## Problem
Transcribe the data exactly, omitting whatever pictures it holds.

## Exercise inputs
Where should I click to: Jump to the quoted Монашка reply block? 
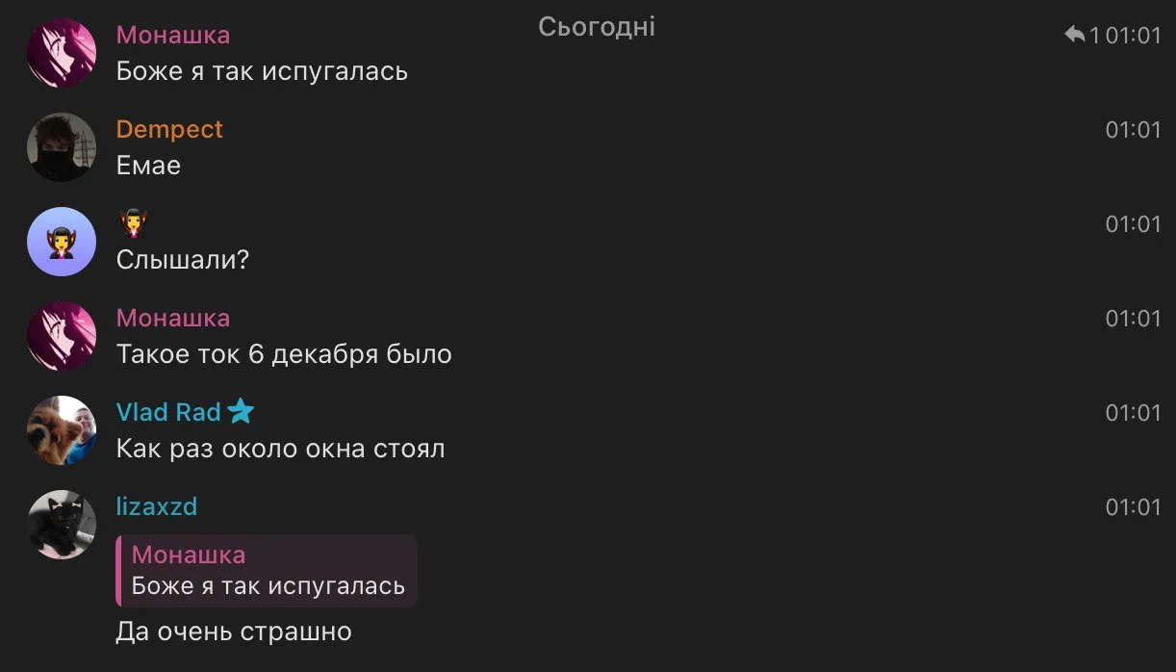pyautogui.click(x=267, y=571)
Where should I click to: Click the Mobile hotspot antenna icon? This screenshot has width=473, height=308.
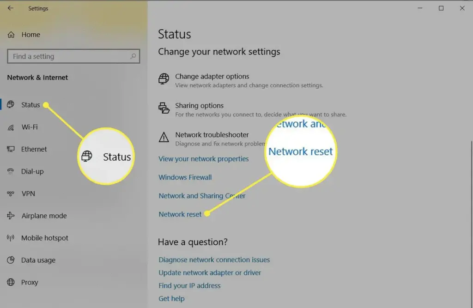click(11, 238)
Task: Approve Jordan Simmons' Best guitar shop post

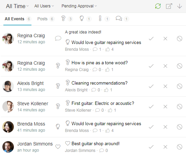Action: pos(151,147)
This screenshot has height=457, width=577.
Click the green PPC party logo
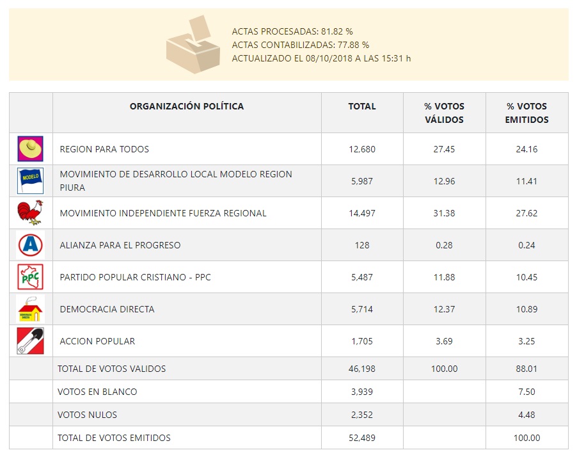[x=30, y=277]
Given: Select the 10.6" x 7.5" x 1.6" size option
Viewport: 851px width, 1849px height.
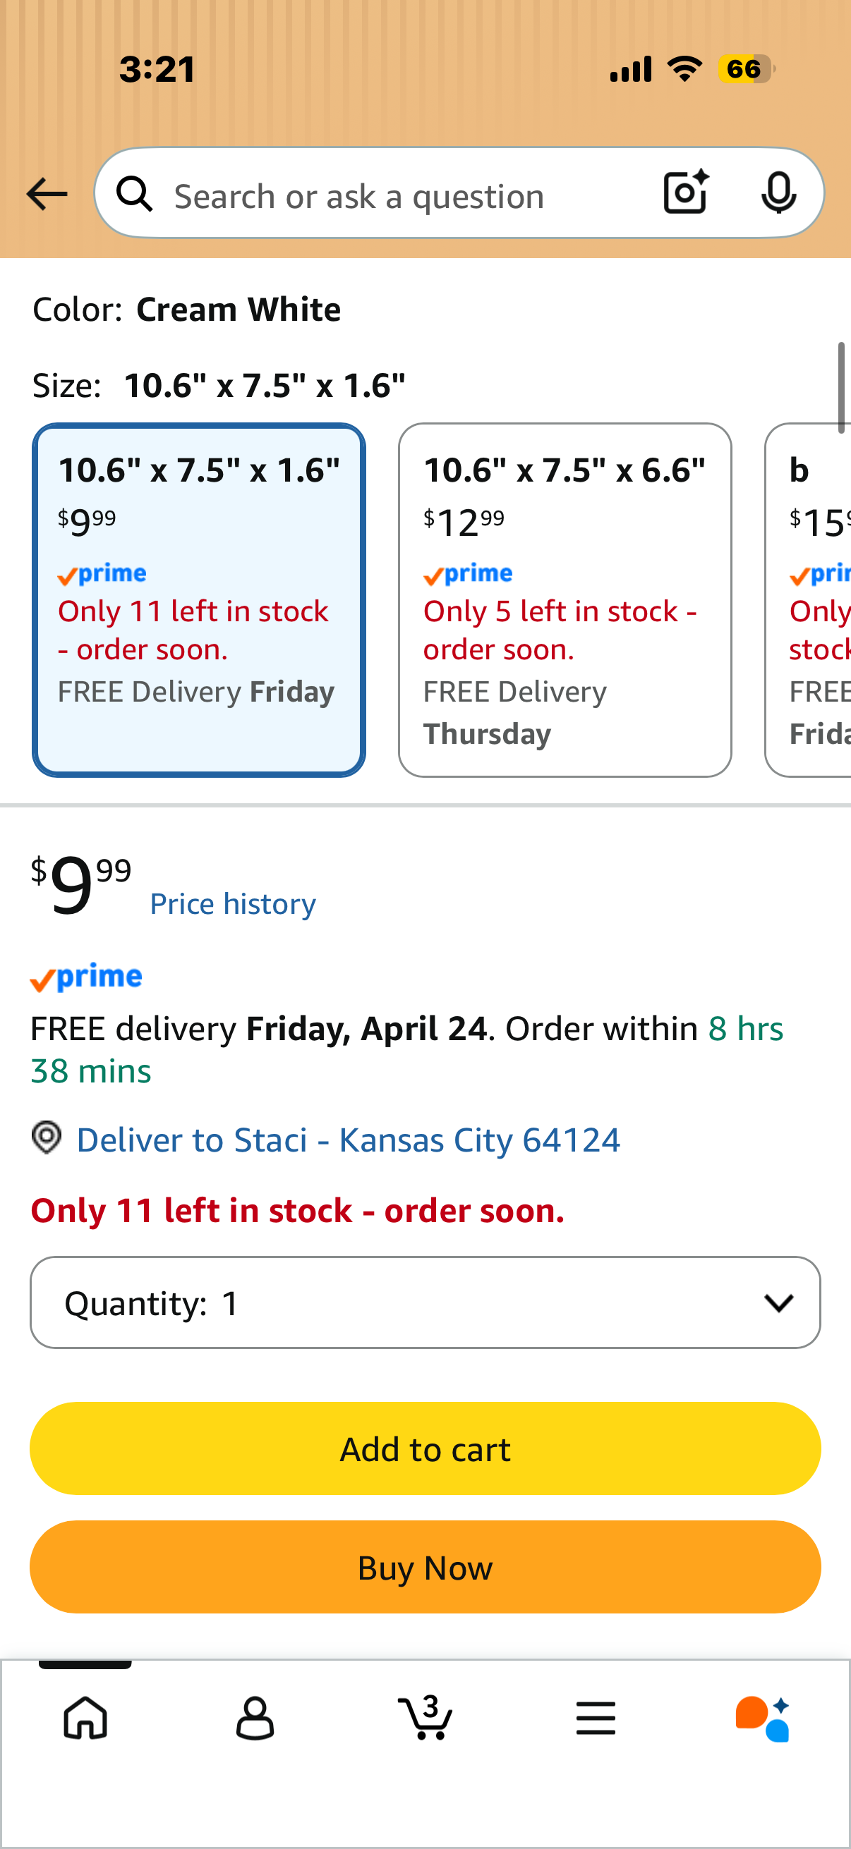Looking at the screenshot, I should 199,600.
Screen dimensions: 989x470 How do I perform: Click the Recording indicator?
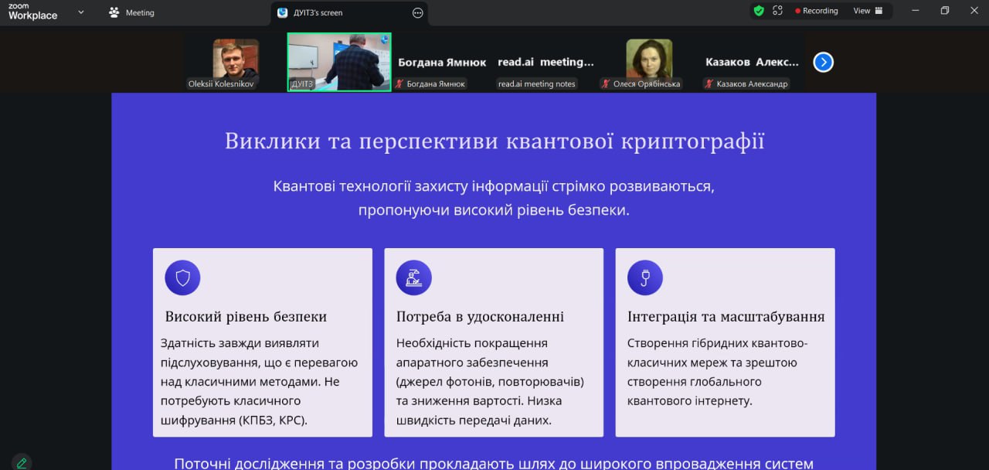(816, 11)
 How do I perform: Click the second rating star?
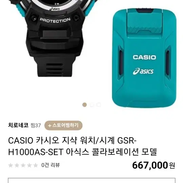pyautogui.click(x=17, y=165)
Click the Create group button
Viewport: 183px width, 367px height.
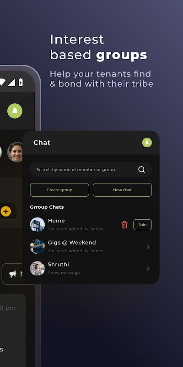click(59, 190)
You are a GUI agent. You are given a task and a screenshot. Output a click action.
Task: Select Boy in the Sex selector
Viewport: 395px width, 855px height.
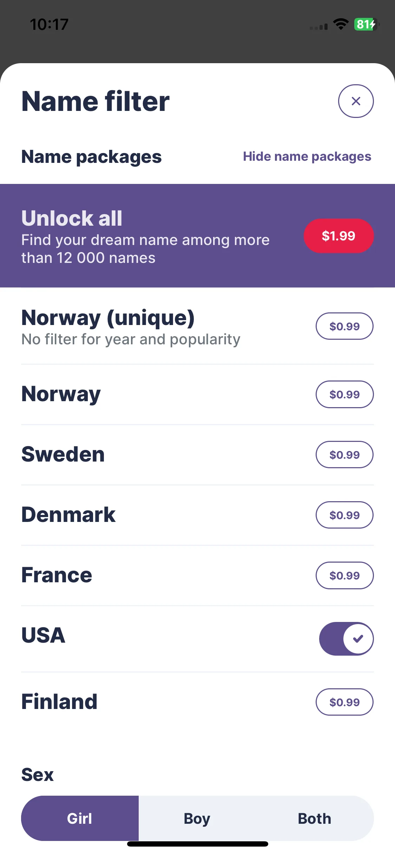[197, 818]
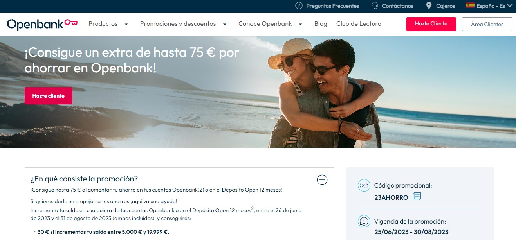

## Response to this task
Where should I click to: Jump to the quoted Монашка reply block? 
pyautogui.click(x=267, y=571)
Where should I click to: Click the Mobile hotspot antenna icon? This screenshot has width=473, height=308.
click(11, 238)
Task: Approve Jordan Simmons' Best guitar shop post

Action: pos(151,147)
This screenshot has height=457, width=577.
Click the green PPC party logo
[x=30, y=277]
Given: Select the 10.6" x 7.5" x 1.6" size option
Viewport: 851px width, 1849px height.
Looking at the screenshot, I should 199,600.
Screen dimensions: 989x470 How do I perform: Click the Recording indicator?
(816, 11)
 How do I perform: Click the second rating star?
pyautogui.click(x=17, y=165)
Click the Create group button
Viewport: 183px width, 367px height.
click(59, 190)
You are a GUI agent. You are given a task and a screenshot. Output a click action.
Task: Select Boy in the Sex selector
Viewport: 395px width, 855px height.
[197, 818]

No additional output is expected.